Leaving out all pictures, copy the lines below exactly, from the line with "Given: Select None for Final Cut Pro X" to the last line, both ends included.

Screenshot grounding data

════════════════

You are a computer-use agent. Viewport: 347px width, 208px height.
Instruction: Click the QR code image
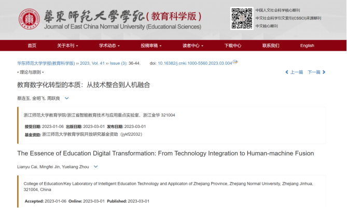click(x=241, y=19)
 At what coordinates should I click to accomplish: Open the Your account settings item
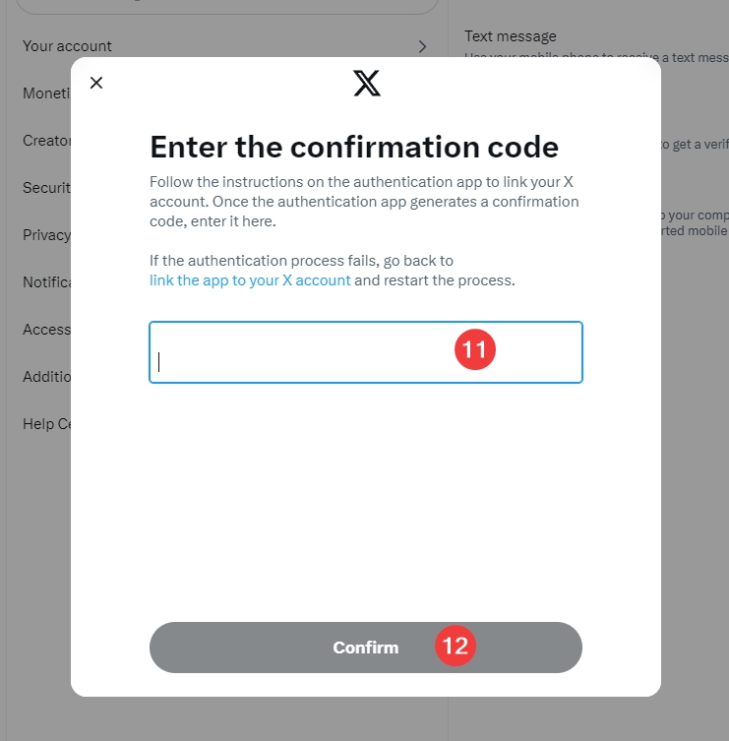(x=67, y=46)
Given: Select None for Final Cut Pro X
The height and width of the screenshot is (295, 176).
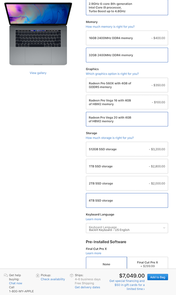Looking at the screenshot, I should (107, 263).
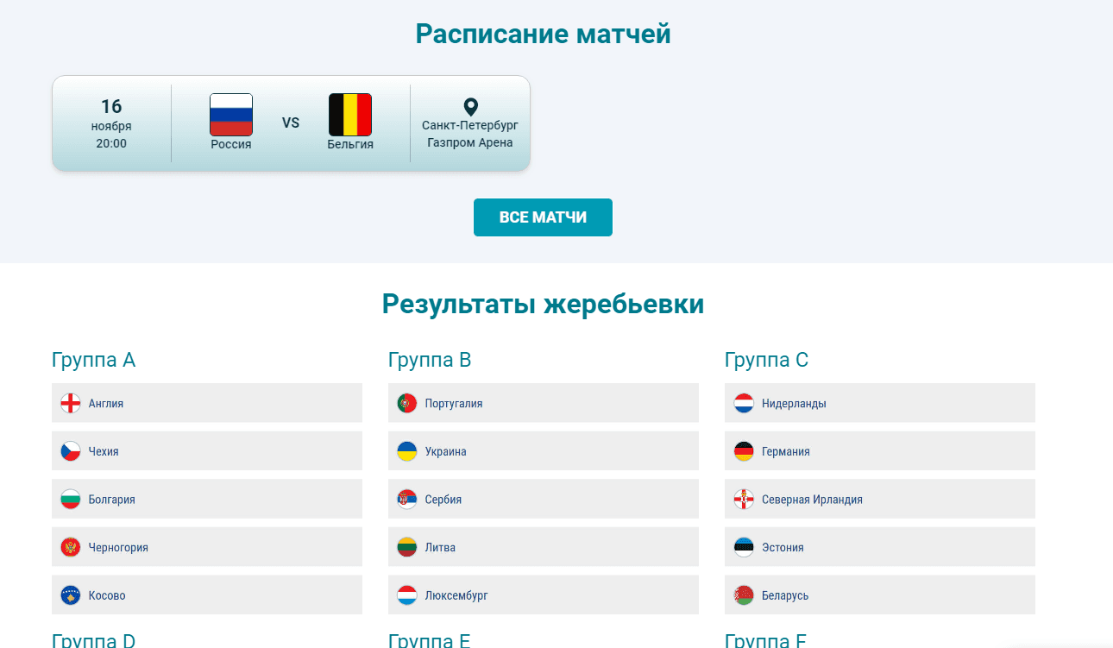The width and height of the screenshot is (1113, 648).
Task: Click the Germany flag icon
Action: pos(743,450)

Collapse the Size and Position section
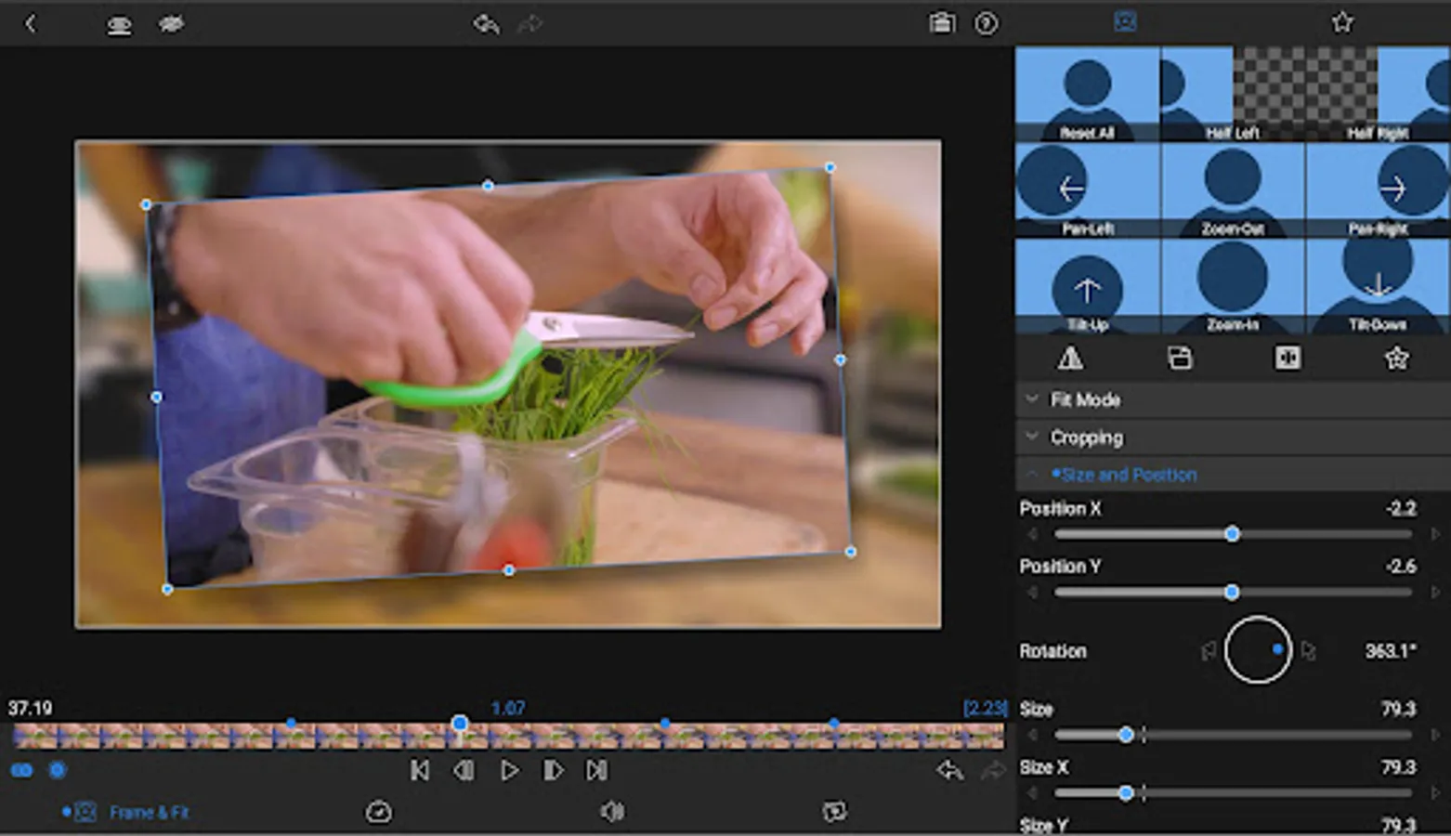(x=1128, y=475)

════════════════

Solution to this problem:
Given: Select None for Final Cut Pro X
The height and width of the screenshot is (295, 176).
Looking at the screenshot, I should (107, 263).
The width and height of the screenshot is (1113, 648).
Task: Click the Germany flag icon
Action: pos(743,450)

Collapse the Size and Position section
(x=1128, y=475)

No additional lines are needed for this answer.